# [Directions for this task]
Produce a word-for-word copy of the lines from the one that contains "You are a GUI" to the final line of the data below, with all pictures dropped.

[Stored data]
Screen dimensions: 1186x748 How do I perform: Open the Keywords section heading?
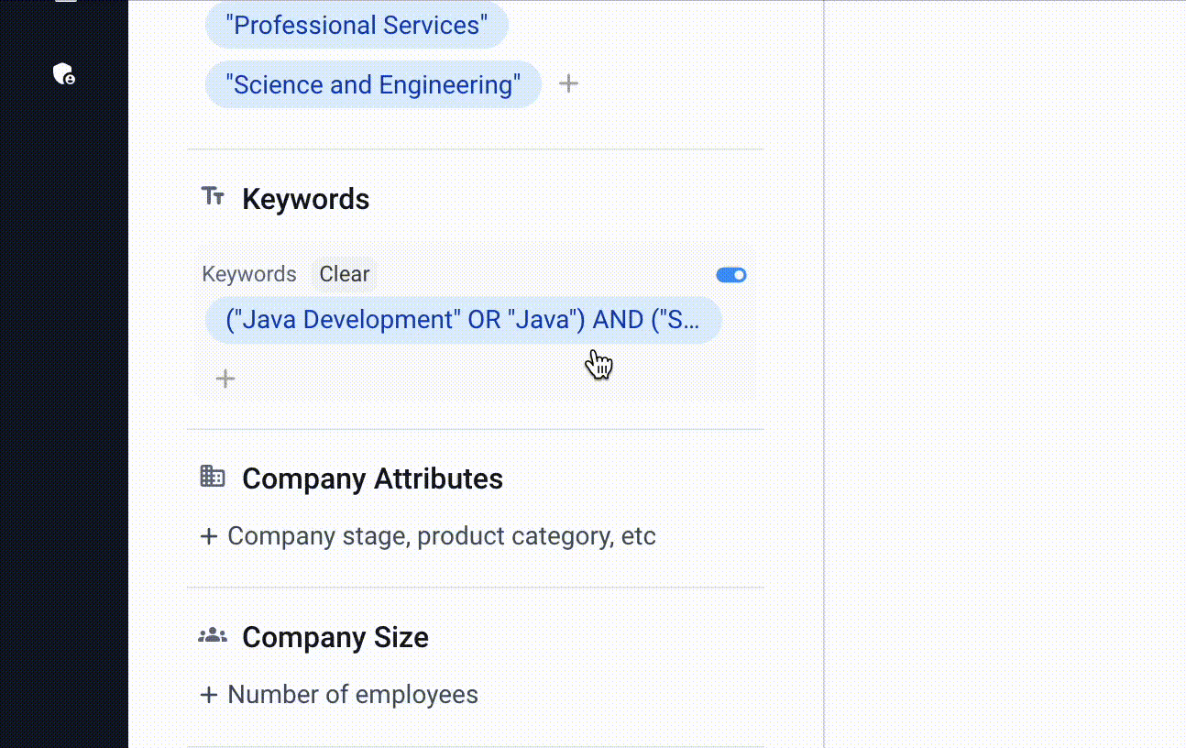[x=305, y=199]
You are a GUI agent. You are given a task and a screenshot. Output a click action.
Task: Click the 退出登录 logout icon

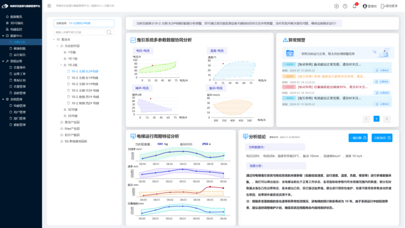click(383, 6)
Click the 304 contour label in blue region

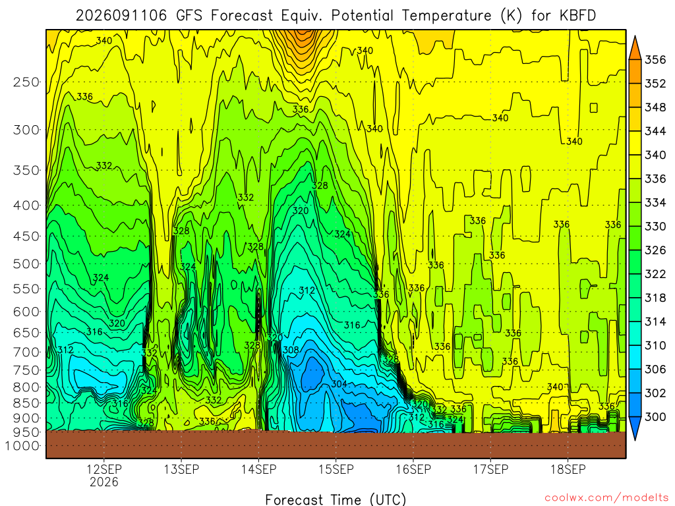pos(339,384)
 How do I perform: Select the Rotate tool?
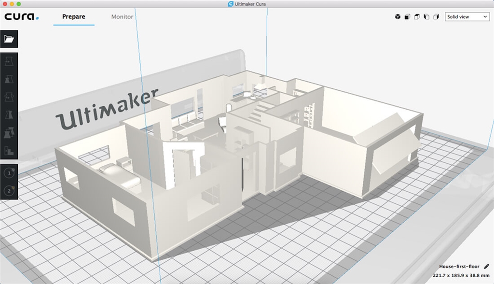point(9,97)
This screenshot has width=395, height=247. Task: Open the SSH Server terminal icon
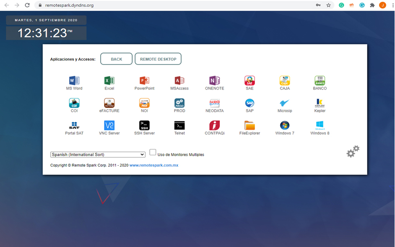[144, 126]
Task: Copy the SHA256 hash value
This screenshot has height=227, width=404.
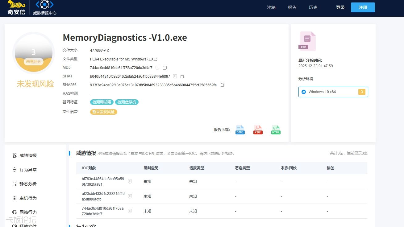Action: [x=223, y=85]
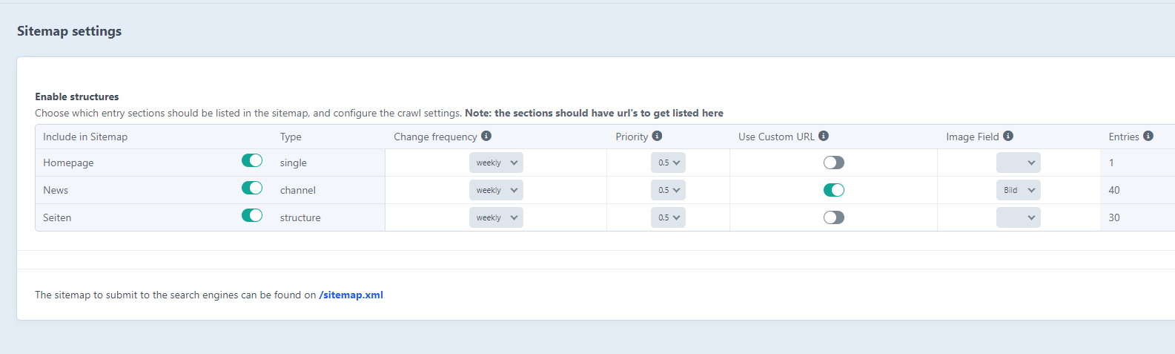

# [Response area]
You are a GUI agent. You are given a task and a screenshot. Output a click action.
Task: Click the 退出登录 logout icon

click(383, 6)
Click the 304 contour label in blue region

pos(339,384)
 How do I perform: Select the Rotate tool?
point(9,97)
This screenshot has width=395, height=247. Task: Open the SSH Server terminal icon
[144, 126]
Task: Copy the SHA256 hash value
This screenshot has height=227, width=404.
Action: [x=223, y=85]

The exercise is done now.